_WHAT IS BEING ASKED_:
Count the lines in the rows below that contain the string "Click". Reply with the number alone.

_DATASET ROWS_:
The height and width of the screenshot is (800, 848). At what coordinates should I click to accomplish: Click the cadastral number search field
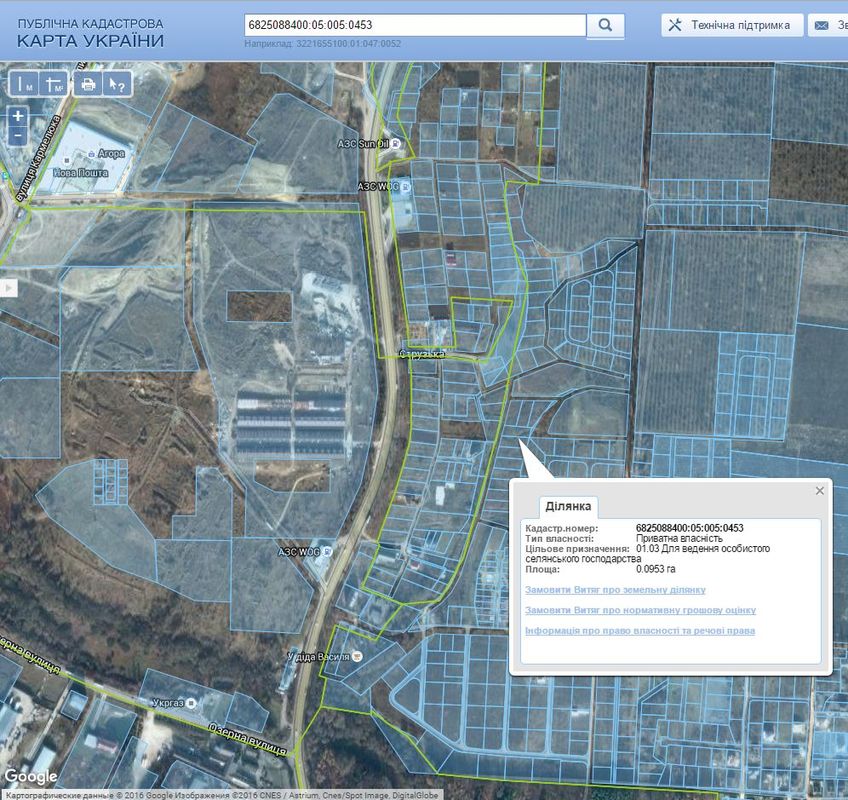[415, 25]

...

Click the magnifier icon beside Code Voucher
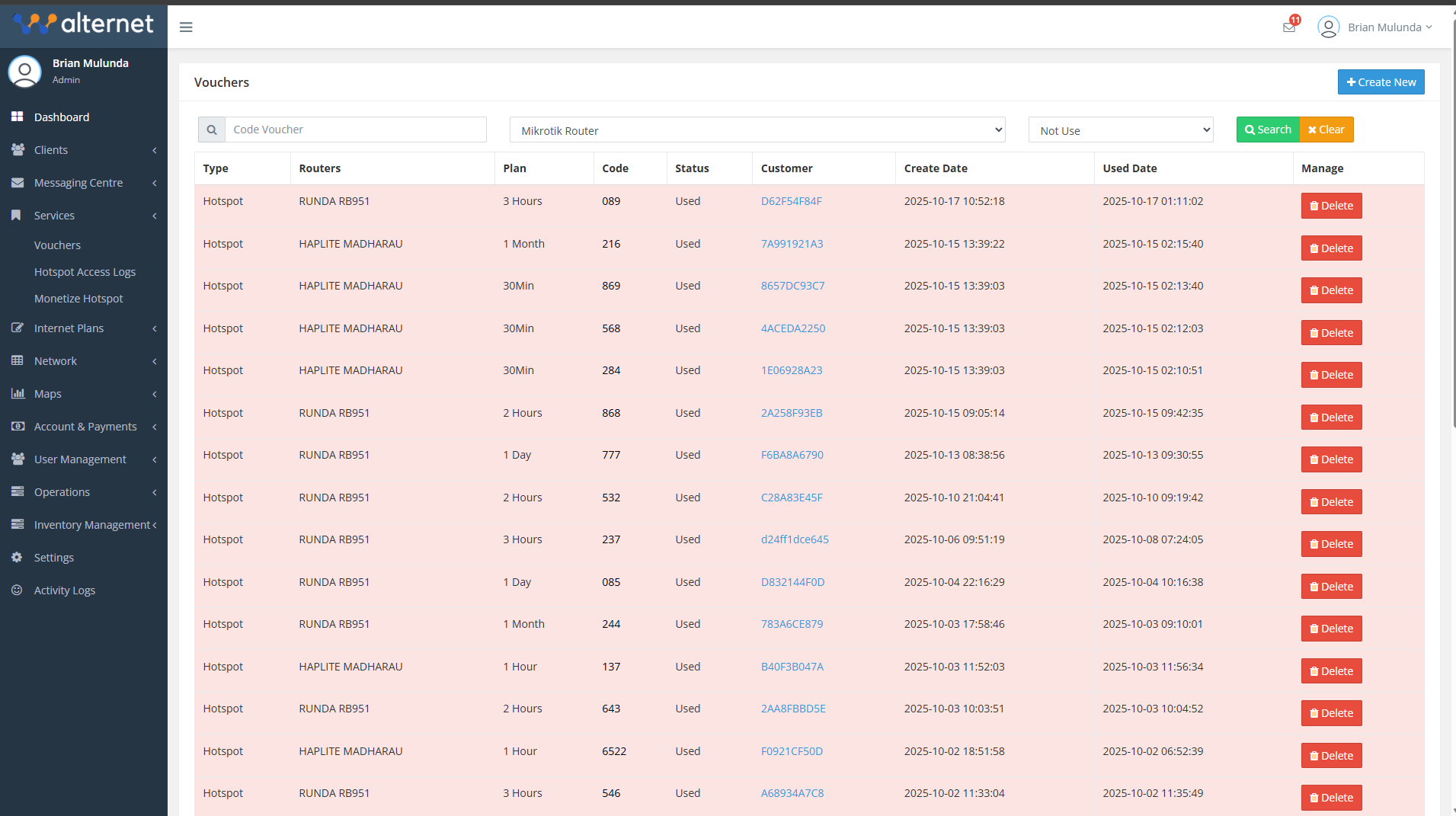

--

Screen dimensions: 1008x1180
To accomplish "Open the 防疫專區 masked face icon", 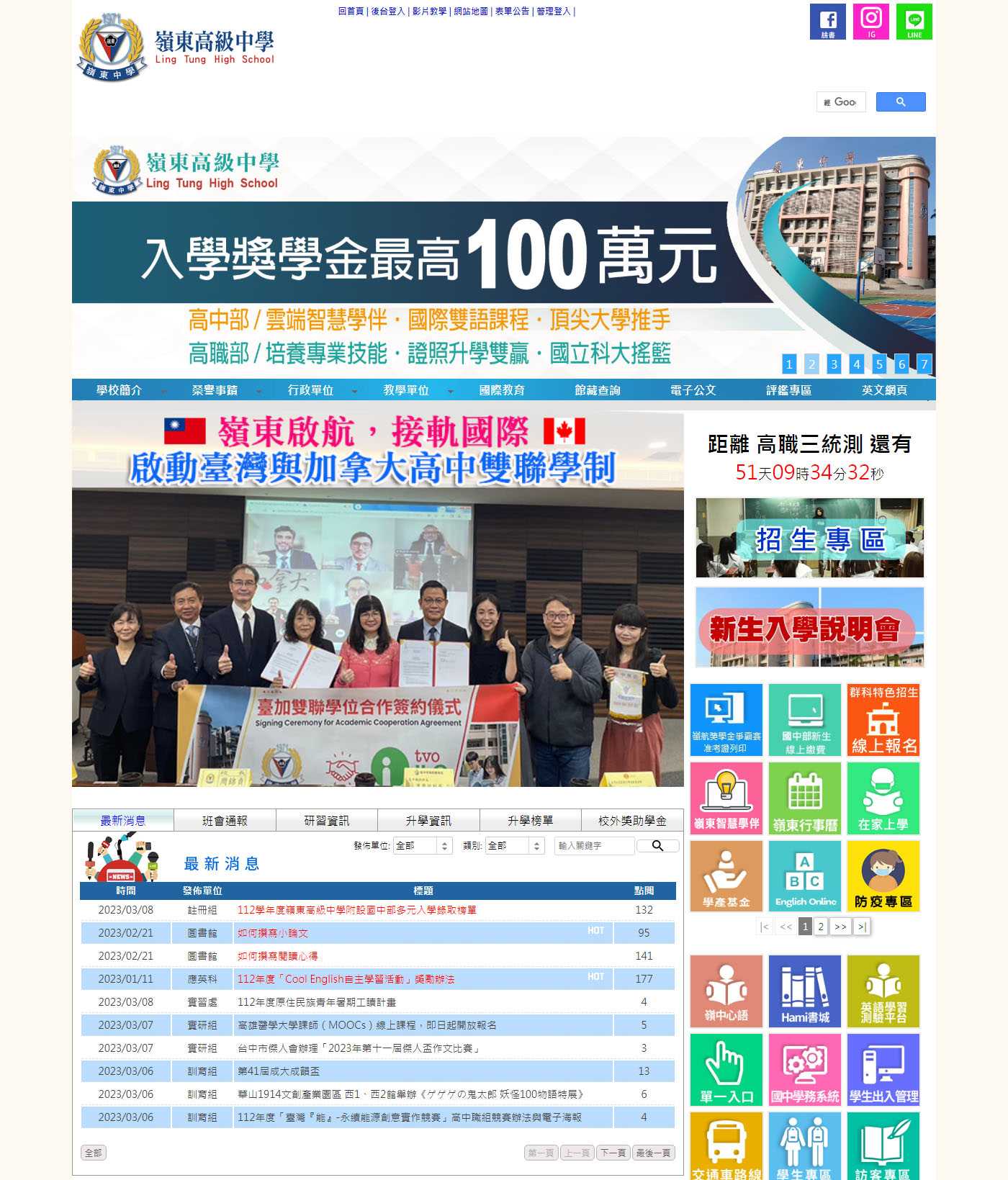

_SOLUTION FOR THIS EXERCISE_:
2